Его энергия, его жизненная сила сейчас перетекала в Анино тело. Он отдавал ей свою жизнь…
Уловив его мысли, Бабай ответил на невысказанный вопрос.
— Очень много сил ушло на то, чтобы остановить грузовик. Теперь еще она. Да, мы будем истощены почти полностью, но мы не умрем. Мы можем втянуть в себя чью-нибудь жизнь. Это легко…
— Ты уже делал это?
— Мы! Мы делали это! Мы с тобой едины и неделимы. Перестань думать обо мне как о самостоятельном существе, как о втором сознании, живущем в твоей голове. Я — не пришелец, поселившийся в твоем теле. Я — это ты!
— Ты чудовище!
— Мы — чудовище! Называй меня Бабаем, если тебе так нравится это детское словечко, но не забывай о том, что я — часть тебя. Да, ты можешь убить меня, но тем самым ту убьешь и частичку себя.
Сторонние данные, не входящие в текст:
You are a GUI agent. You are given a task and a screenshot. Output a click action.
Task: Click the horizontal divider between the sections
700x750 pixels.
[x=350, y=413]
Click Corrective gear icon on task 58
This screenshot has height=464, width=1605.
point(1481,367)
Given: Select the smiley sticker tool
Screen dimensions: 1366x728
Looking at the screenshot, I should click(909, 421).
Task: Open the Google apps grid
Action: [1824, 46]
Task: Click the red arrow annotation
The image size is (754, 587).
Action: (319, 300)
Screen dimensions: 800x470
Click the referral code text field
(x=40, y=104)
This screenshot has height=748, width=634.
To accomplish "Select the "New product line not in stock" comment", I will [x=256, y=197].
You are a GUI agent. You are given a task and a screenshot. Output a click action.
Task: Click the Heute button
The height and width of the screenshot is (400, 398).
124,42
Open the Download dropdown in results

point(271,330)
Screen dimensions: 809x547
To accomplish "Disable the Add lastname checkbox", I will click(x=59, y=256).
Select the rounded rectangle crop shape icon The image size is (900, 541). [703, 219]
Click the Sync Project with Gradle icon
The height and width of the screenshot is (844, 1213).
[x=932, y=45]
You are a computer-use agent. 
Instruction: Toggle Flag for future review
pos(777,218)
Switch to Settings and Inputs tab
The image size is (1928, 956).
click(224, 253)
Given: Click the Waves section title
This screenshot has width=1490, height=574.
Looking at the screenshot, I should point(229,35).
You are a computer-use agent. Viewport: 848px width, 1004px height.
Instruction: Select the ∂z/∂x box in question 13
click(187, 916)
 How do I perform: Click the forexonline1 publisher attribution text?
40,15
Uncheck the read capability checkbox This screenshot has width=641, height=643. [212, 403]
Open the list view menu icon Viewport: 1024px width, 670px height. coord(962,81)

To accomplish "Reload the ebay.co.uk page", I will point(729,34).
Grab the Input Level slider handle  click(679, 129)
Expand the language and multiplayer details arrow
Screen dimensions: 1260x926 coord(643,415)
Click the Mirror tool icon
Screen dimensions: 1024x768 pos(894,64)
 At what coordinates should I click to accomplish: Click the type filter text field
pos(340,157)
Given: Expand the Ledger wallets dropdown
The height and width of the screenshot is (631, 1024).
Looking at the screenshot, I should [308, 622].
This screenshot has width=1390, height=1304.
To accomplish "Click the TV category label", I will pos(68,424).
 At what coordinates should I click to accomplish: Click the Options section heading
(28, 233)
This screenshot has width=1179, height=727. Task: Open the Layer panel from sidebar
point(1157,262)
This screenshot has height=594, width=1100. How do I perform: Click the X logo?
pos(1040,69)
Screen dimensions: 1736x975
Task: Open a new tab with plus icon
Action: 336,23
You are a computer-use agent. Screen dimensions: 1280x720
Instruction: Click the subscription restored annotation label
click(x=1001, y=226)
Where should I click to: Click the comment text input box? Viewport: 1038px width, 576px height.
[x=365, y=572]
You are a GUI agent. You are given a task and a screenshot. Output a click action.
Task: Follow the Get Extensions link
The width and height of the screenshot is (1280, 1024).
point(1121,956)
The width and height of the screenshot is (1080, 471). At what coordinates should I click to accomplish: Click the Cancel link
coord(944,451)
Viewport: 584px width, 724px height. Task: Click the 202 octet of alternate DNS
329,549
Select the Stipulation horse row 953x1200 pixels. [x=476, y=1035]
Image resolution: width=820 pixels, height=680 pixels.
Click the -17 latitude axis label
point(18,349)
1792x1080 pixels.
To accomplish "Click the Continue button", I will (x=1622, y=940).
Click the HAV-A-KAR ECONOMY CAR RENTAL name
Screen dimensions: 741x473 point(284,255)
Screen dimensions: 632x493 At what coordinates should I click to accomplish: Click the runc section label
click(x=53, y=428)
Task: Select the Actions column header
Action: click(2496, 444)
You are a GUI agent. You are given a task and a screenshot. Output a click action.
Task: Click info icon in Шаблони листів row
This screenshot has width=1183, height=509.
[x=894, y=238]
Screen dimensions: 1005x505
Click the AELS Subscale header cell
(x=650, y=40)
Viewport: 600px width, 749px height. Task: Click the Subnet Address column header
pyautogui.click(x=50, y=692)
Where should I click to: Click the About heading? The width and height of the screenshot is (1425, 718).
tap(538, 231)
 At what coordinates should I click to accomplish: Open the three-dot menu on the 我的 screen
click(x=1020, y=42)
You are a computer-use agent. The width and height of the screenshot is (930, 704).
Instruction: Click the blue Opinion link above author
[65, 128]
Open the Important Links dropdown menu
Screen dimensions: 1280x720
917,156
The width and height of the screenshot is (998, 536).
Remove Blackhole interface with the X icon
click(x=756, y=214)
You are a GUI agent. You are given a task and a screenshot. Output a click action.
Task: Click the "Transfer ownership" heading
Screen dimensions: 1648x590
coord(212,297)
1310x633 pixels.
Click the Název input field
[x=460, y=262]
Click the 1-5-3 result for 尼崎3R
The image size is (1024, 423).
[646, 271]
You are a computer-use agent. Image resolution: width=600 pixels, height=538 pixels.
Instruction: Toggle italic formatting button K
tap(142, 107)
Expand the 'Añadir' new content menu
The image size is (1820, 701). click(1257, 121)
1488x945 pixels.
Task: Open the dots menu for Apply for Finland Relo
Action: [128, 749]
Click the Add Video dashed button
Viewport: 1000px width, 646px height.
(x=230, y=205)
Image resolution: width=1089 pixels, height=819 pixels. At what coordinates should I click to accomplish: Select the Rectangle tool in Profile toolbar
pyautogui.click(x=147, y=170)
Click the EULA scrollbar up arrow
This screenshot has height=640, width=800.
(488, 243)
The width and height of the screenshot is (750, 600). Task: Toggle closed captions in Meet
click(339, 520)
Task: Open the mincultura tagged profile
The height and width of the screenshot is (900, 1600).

— А ты? Ты можешь убить меня?
Женя почувствовал, что его слова попали в цель. Догадка была верна. Он мог убить Бабая, и потерял бы при этом многое, но он мог бы жить без этого кусочка зла, ютящегося в его душе. Бабай же зависел от него. Его смерть была бы и смертью Бабая. Это было приятной новостью…
Анины веки едва заметно дрогнули — она приходила в себя. Женя же с каждой секундой все больше и больше ощущал растущую слабость.
— Нам нужно подпитаться…
— Потом! Все потом! Все равно сейчас рядом нет никого.